Scientists have finally finished the job of sequencing the human genome, almost twenty years after the Human Genome Project made history deciphering 92%.
The first complete, gap-free sequence of a human genome has been unveiled by a collaboration of nearly 100 scientists from the Telomere-to-Telomere (T2T) Consortium.
“These parts of the human genome that we haven’t been able to study for 20-plus years are important to our understanding of how the genome works, genetic diseases, and human diversity and evolution,” said Dr Karen Miga, a scientist at the University of California, Santa Cruz who co-led the team behind the project.
Since that breakthrough in 2003, the missing about 8%, including large stretches of highly repetitive sequences, had puzzled scientists due to technical difficulties in sequencing them.
The research 'filling the gaps', that introduces 400 million letters to the previously sequenced DNA, was outlined in six papers published in the journal Science.
It was previously available in pre-print, thus enabling other teams to use the sequence in their studies.
New Tools Reveal Enigmatic Components
While previous tools could sequence only small sections of DNA at once, two newly-emerged DNA sequencing technologies allowed scientists to finally reach their cherished goal. The first was the Oxford Nanopore DNA sequencing method, able to sequence up to 1 million DNA letters at once. The PacBio HiFi DNA sequencing method, which can read 20,000 letters with 99.9% accuracy, offered another opportunity to decode big chunks of DNA at once.
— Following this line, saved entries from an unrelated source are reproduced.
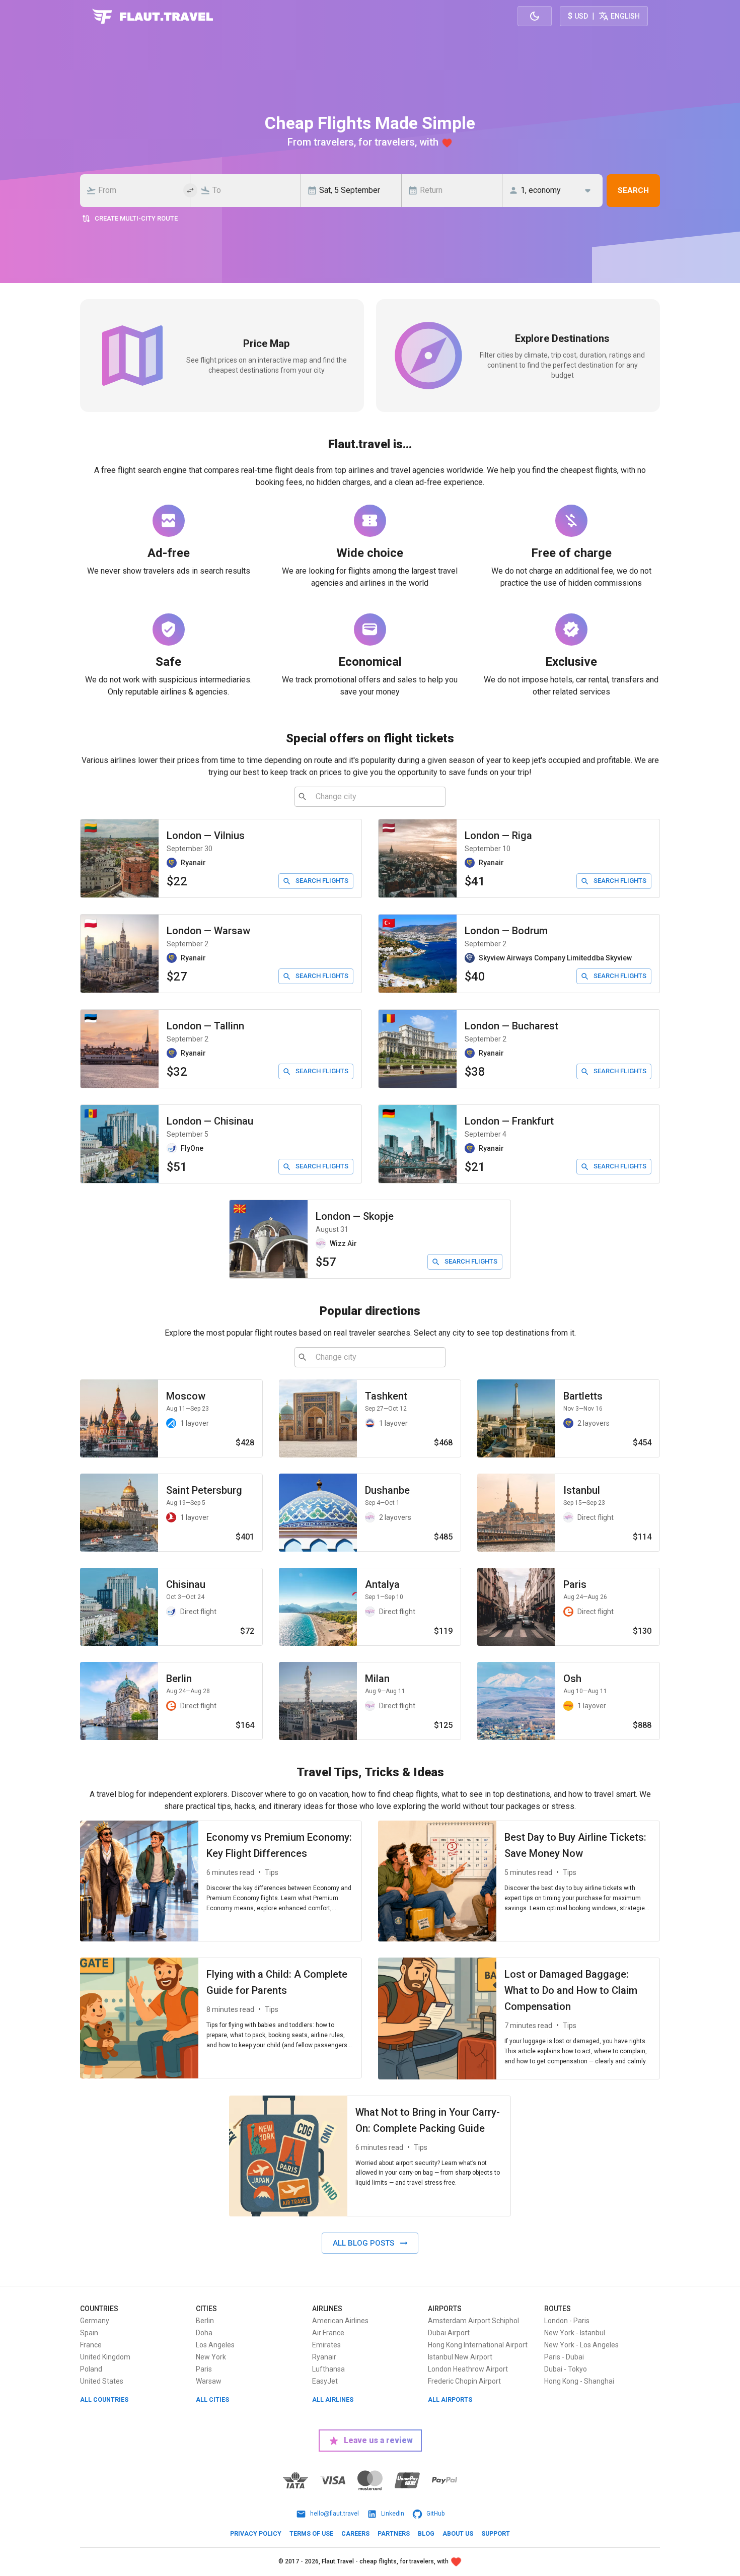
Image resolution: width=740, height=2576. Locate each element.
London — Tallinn (205, 1026)
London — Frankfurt (509, 1121)
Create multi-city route (136, 218)
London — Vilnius (206, 835)
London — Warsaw (208, 931)
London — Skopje (355, 1216)
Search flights (321, 880)
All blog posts (363, 2243)
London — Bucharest (511, 1026)
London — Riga (498, 835)
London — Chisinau (210, 1121)
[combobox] (138, 190)
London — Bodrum (506, 931)
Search (633, 190)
Furthermore, the team was able to use an unusual cell type that only contains DNA inherited from the father, while most cells in the body contain two genomes – a maternal copy and a paternal copy.
The new research used DNA from a group of cells called a complete hydatidiform mole, which contains a duplicate of the paternal set of DNA. This simplifies the genome so that scientists have to sequence only one set rather than two sets of DNA.
“In the future, when someone has their genome sequenced, we will be able to identify all of the variants in their DNA and use that information to better guide their healthcare,” said Dr Adam Phillippy, of the National Human Genome Research Institute in Maryland and co-chair of the consortium.
The previously missing 8% of the human genome that contained DNA regions with several repetitions is interesting in that the repeated stretches offered a lot of human genetic variation. It is this variability in those regions that may now provide crucial clues to the evolutionary changes of our ancestors, claim the scientists. Some uncovered genes are even responsible for making the brains of humans larger than those of other primates.
Clarifying the importance of unmasking what the previously unknown genes coded, Evan Eichler, a Howard Hughes Medical Institute investigator at the University of Washington and the research leader, said on Thursday:
"It turns out that these genes are incredibly important for adaptation… They contain immune response genes that help us to adapt and survive infections and plagues and viruses. They contain genes that are ... very important in terms of predicting drug response."
Rajiv McCoy of Johns Hopkins University, a participant in the Telomere to Telomere (T2T) consortium, also highlighted the importance of “opening up” the new parts of the genome, stressing that scientists believe “there will be genetic variation contributing to many different traits and disease risk.”
“Truly finishing the human genome sequence was like putting on a new pair of glasses. Now that we can clearly see everything, we are one step closer to understanding what it all means,” stated Dr Adam Phillippy.
Looking ahead, he voiced the hope that some ten years since, we will be able to sequence individuals' genomes in the manner of a routine medical test, costing less than $1,000, promising that his team would work toward that goal.